Royal expert says that talk about William and Harry always being close is a ‘myth’
Royal biographer Ingrid Seward knew Princess Diana for several years and recently spoke about the “myth” so many have always believed about the Duke of Sussex and Prince of Wales being thick as thieves when they were younger.
Seward told The Sun: “I remember after William went on his gap year, way back on operation Raleigh, Harry said ‘he’s much nicer now.’ So this myth that Harry and Wiliam were very close, is a myth.”
The author added that Diana had also expressed “concerns” about Harry over the years sharing: “We talked about it quite a lot.

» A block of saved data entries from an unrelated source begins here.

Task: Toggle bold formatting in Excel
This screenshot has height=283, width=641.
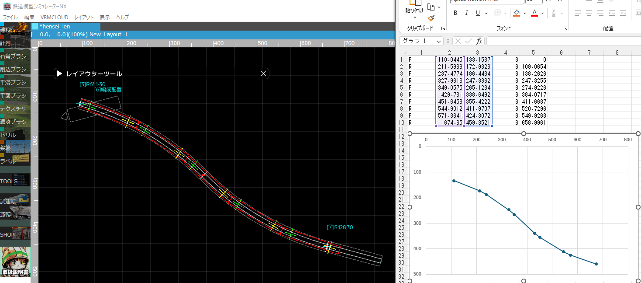Action: (455, 13)
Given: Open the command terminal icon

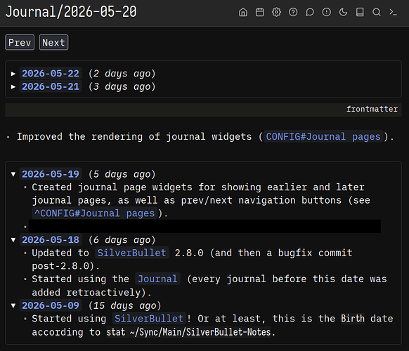Looking at the screenshot, I should tap(393, 12).
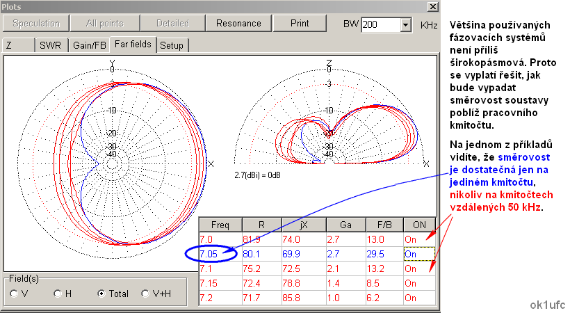Click the All points button
The width and height of the screenshot is (570, 313).
[104, 23]
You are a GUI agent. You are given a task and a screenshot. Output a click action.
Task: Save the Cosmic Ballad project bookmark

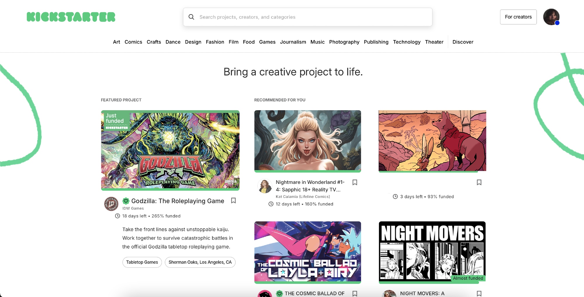[x=355, y=293]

She said ‘I worry for Harry and I’m really, really careful that he’s not treated differently than William.’ When they used to go and see the Queen Mother, she would pat the chair and say ‘Come and sit here William’ and completely ignore Harry, and that really upset Diana.

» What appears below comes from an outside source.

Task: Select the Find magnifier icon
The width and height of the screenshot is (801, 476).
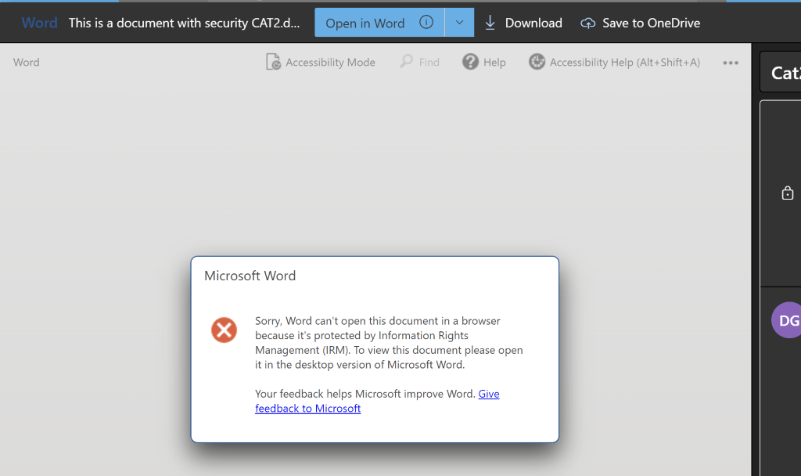Action: point(407,62)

“I think she [Diana] worried much more for Harry because she just wasn’t sure which way he was going to go.”
Princess Diana’s confidant shares when the princes did become close for a while
According to Seward, it took an absolutely tragic event for the brothers to become closer and that was the loss of the mother. Diana died on Aug. 31, 1997, following a car crash in Paris. At the time William and Harry were just 15 and 12 years old.
Seward revealed: “They were only really close after their mother died. Of course, they unified and they were the only two people that knew what it felt like. But they weren’t very close as youngsters.”
Royal fans who were around at the time remember the siblings unified following their mother’s death as they walked behind her coffin. That was in stark contrast to when their grandfather and grandmother died.
On the day of Prince Philip’s funeral, the princes didn’t want to be near each other and were actually separated by their cousin, Peter Philips, who walked in between them as they filed into St. George’s Chapel. And during Queen Elizabeth II’s procession, the tension was so thick that the brothers wouldn’t even look at one another and had absolutely no contact as they walked behind the late monarch’s coffin.